## Teks Acuan
########################################

Ada beberapa faktor penyebab musuh-musuh islam berhasil untuk meruntuhkan Khilafah Utsmaniyah:
- Masuknya paham nasionalisme
Prancis, inggris dan amerika melakukan tipu muslihat dengan menabur
benih kehancuran dengan menanam paham nasionalisme pada abad 18-19,
paham nasionalisme disebarkan hingga kaum Muslim mengelompokkan diri
sebagai arab, turki atau mesir, daripada menganggap mereka satu Muslim,
salah satu kota besar tempat penyebaran nasionalisme ini adalah di
beirut, American University of Beirut misalnya yang dibentuk pada 1866.
Bermula dari munculnya berbagai propaganda ke arah nasionalisme yang
dipelopori oleh Partai Persatuan dan Pengembangan, mereka memulai
gerakannya dengan men-Turki-kan Daulah Utsmaniah di Turki. Untuk
menopang dakwahnya ini, mereka menjadikan serigala (sesembahan bangsa
Turki sebelum datangnya Islam) sebagai syiar dari gerakannya tersebut.
(Muhammad Muhammad Husain, Ittijâhât Wathaniyah, II.85). Partai
yang dipimpin oleh Ahmad Ridha dan berpusat di Paris ini juga berusaha
menyebarkan rasa permusuhan terhadap bangsa Arab, di antaranya dengan
adanya usaha untuk mencopot Kementerian Wakaf, Kementerian Dalam Negeri,
dan Kementerian Luar Negeri, yang waktu itu dipegang oleh orang-orang
Arab, untuk diganti dengan orang Turki. Mereka juga berusaha membatasi
keistimewaan yang diberikan Utsmaniah hanya kepada bangsa Turki saja.
(Muwafiq Bani Marjah, Sulthan Abdul Hamid dan Khilafah Utsmaniah,
hlm. 174). Gerakan itu membuat bangsa Arab berang. Akibatnya, dalam
waktu singkat bermunculan gerakan “fanatisme Arab” dan dengan cepat
menyebar di seluruh wilayah pemerintahan Utsmaniah, seperti di Mesir,
Syam, Irak, dan Hijaz.

########################################

## Data Tugas
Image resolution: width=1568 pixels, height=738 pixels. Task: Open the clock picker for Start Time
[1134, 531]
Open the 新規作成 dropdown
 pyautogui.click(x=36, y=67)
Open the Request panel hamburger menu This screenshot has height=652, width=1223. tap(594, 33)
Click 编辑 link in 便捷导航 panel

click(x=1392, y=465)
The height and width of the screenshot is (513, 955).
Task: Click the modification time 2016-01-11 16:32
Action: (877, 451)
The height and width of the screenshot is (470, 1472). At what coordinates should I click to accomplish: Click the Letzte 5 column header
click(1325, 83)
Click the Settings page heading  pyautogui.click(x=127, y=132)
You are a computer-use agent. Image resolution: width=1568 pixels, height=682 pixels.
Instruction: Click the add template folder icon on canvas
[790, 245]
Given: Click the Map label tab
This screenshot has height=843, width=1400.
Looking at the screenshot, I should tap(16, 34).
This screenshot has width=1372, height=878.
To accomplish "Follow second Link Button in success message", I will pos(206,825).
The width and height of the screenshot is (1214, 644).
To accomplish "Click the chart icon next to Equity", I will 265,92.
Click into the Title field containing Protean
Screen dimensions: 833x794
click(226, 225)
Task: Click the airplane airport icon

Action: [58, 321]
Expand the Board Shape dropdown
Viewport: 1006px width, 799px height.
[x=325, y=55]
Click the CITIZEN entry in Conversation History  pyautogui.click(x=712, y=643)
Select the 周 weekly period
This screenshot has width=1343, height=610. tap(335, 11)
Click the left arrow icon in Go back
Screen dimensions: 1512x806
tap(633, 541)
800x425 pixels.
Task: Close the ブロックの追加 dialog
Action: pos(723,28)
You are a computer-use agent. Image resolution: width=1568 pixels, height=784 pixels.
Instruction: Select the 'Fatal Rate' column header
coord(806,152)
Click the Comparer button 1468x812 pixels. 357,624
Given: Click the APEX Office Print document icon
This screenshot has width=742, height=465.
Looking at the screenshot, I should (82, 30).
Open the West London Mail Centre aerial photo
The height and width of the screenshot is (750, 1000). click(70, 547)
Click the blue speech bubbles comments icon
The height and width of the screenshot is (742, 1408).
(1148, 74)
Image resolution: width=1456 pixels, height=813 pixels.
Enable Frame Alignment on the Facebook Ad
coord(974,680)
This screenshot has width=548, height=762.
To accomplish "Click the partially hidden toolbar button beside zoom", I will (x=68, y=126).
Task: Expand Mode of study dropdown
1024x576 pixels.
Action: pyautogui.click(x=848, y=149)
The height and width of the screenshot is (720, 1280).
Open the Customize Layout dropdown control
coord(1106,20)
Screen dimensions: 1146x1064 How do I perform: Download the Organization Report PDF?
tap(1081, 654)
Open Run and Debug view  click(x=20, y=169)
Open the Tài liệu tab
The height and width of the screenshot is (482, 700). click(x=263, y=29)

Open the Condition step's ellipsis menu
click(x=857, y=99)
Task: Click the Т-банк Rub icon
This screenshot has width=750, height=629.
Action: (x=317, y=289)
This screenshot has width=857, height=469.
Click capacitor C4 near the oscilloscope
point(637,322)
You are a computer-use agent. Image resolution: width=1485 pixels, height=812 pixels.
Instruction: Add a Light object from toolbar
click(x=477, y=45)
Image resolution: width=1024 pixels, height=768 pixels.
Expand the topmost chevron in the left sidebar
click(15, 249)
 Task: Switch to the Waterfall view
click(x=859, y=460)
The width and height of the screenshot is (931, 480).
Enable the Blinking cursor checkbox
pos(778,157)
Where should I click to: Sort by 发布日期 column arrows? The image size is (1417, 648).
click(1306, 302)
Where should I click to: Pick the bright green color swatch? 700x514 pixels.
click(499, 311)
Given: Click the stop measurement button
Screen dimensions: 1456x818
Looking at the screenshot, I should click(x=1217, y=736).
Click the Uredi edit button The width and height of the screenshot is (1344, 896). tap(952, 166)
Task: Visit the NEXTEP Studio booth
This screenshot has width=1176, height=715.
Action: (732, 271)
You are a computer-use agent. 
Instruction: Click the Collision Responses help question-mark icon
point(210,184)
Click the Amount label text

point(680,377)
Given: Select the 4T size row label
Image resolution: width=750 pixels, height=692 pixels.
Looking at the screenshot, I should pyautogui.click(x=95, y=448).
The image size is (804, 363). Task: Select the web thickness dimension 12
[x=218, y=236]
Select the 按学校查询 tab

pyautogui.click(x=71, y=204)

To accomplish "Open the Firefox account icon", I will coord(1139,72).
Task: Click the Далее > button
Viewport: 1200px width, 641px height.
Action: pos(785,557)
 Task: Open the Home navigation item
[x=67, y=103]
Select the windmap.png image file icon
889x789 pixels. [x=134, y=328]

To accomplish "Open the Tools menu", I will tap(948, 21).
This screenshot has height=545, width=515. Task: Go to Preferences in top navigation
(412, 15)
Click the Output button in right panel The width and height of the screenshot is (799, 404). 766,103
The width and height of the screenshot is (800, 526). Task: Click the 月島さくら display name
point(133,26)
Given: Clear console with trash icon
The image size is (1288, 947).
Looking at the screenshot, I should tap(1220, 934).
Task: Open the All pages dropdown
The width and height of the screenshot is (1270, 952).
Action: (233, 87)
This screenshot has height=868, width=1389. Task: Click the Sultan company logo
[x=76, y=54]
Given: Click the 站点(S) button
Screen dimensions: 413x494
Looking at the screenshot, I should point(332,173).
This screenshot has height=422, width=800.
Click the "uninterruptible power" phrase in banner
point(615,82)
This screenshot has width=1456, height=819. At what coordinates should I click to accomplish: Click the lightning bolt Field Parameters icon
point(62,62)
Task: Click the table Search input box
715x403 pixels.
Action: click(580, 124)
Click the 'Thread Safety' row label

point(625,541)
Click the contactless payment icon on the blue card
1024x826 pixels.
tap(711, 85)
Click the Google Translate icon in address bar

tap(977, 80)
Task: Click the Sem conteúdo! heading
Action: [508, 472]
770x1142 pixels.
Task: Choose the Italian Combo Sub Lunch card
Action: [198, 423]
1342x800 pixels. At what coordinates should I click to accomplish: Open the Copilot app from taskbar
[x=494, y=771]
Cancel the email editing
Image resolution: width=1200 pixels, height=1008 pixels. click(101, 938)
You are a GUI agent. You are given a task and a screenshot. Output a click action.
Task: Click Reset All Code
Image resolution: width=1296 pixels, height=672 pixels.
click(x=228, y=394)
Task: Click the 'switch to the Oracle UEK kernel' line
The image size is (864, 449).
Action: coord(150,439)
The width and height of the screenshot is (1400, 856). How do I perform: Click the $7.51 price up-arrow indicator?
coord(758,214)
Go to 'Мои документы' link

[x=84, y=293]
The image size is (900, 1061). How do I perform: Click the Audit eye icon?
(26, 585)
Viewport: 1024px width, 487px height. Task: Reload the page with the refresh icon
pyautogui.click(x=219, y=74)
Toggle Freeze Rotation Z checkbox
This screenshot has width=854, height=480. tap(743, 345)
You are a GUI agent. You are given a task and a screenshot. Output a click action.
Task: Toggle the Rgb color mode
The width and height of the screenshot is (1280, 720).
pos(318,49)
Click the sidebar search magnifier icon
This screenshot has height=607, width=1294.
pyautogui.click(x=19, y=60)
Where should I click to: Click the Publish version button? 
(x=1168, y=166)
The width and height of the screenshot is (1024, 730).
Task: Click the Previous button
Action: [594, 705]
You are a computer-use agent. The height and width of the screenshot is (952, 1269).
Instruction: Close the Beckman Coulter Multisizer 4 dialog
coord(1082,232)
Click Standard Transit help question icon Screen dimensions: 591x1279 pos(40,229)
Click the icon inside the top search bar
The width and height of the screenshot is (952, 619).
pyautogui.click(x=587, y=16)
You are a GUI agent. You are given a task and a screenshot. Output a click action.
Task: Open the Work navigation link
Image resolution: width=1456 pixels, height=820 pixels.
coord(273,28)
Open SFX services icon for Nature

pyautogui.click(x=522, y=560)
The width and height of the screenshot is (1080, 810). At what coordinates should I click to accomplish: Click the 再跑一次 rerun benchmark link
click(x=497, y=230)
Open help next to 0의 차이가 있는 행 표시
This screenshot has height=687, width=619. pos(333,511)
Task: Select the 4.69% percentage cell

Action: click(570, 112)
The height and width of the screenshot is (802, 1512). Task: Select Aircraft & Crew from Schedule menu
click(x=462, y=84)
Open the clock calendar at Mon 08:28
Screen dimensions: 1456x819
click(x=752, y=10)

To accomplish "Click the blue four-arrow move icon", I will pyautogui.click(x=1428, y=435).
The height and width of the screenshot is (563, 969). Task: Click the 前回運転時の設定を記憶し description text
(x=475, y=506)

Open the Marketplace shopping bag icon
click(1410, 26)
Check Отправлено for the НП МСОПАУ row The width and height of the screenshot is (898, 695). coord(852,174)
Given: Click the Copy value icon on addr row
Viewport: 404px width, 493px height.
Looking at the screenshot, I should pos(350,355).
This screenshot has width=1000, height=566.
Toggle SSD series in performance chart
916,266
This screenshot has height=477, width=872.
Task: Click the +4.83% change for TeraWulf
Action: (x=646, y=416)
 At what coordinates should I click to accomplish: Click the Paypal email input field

########################################

## Yang Akan Dikerjakan
a: Menurut teks tentang runtuhnya Khilafah Utsmaniyah, di kota manakah partai yang dipimpin oleh Ahmad Ridha berpusat?
b: Tukarlah "ellipsis menu" dengan "context menu" pada baris data tugas, mulai dari baris yang memuat "Open Run and" sampai dengan baris yang memuat "click(x=857, y=99)", lalu tuliskan kembali hanya bagian itu tanpa perubahan lain.

## Hasil Berurutan
a: Paris.

b:
Open Run and Debug view  click(x=20, y=169)
Open the Tài liệu tab
The height and width of the screenshot is (482, 700). click(x=263, y=29)

Open the Condition step's context menu
click(x=857, y=99)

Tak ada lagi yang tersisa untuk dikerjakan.